Just after midnight on July 30, 1945, days after delivering the components of the atomic bomb from California to the Pacific Islands in the most highly classified naval mission of the war, USS Indianapolis is sailing alone in the center of the Philippine Sea when she is struck by two Japanese torpedoes. The ship is instantly transformed into a fiery cauldron and sinks within minutes. Some 300 men go down with the ship. Nearly 900 make it into the water alive. For the next five nights and four days, almost three hundred miles from the nearest land, the men battle injuries, sharks, dehydration, insanity, and eventually each other. Only 316 will survive.
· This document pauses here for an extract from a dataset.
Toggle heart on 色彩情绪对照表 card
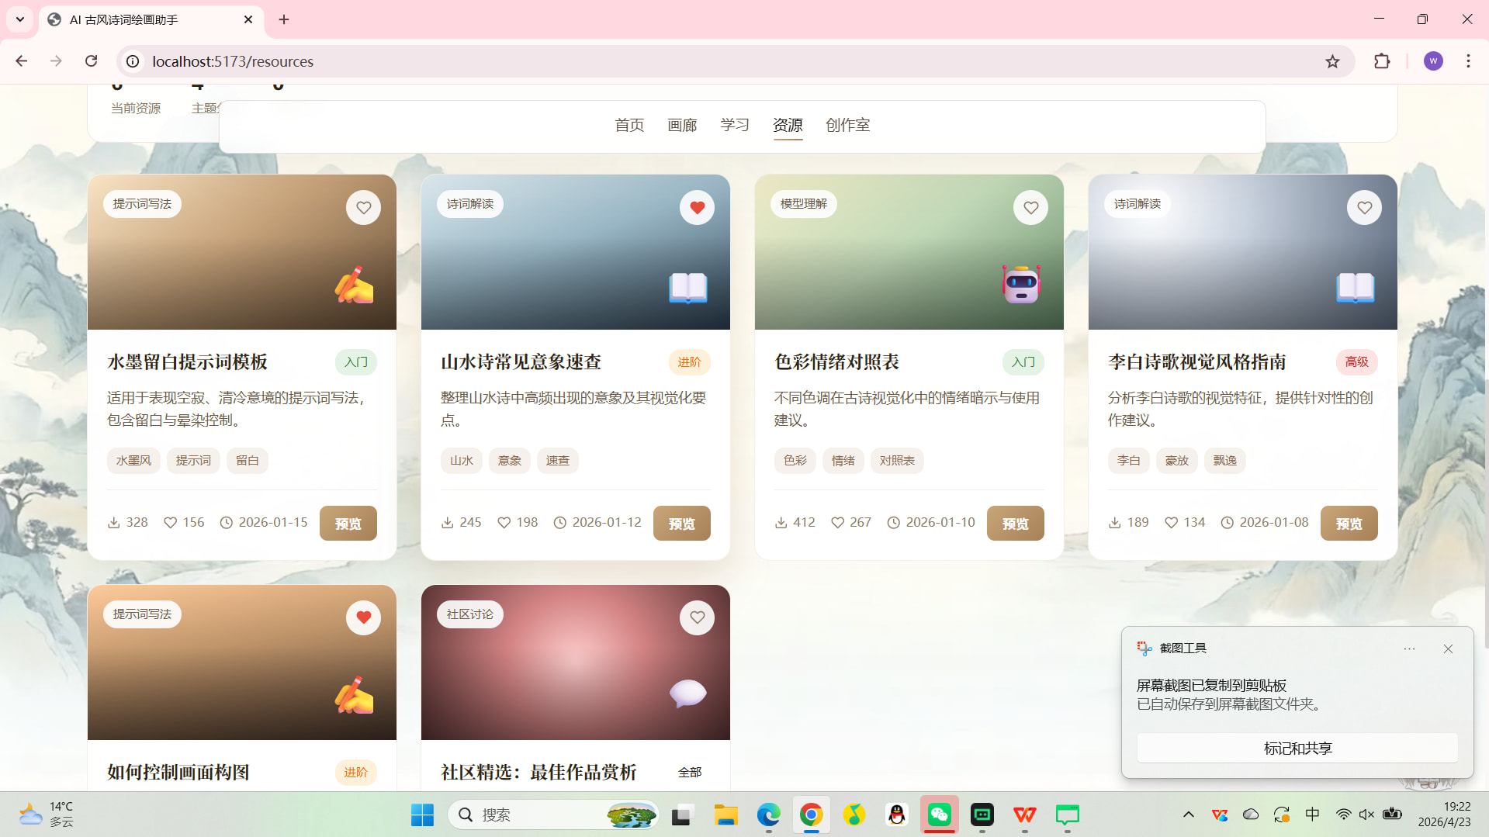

For the better part of a century, the story of USS Indianapolis has been understood as a sinking tale. The reality, however, is far more complicated--and compelling. Now, for the first time, thanks to a decade of original research and interviews with 107 survivors and eyewitnesses, Lynn Vincent and Sara Vladic tell the complete story of the ship, her crew, and their final mission to save one of their own.
It begins in 1932, when Indianapolis is christened and launched as the ship of state for President Franklin Roosevelt. After Pearl Harbor, Indianapolis leads the charge to the Pacific Islands, notching an unbroken string of victories in an uncharted theater of war. Then, under orders from President Harry Truman, the ship takes aboard a superspy and embarks on her final world-changing mission: delivering the core of the atomic bomb to the Pacific for the strike on Hiroshima. Vincent and Vladic provide a visceral, moment-by-moment account of the disaster that unfolds days later after the Japanese torpedo attack, from the chaos on board the sinking ship to the first moments of shock as the crew plunge into the remote waters of the Philippine Sea, to the long days and nights during which terror and hunger morph into delusion and desperation, and the men must band together to survive.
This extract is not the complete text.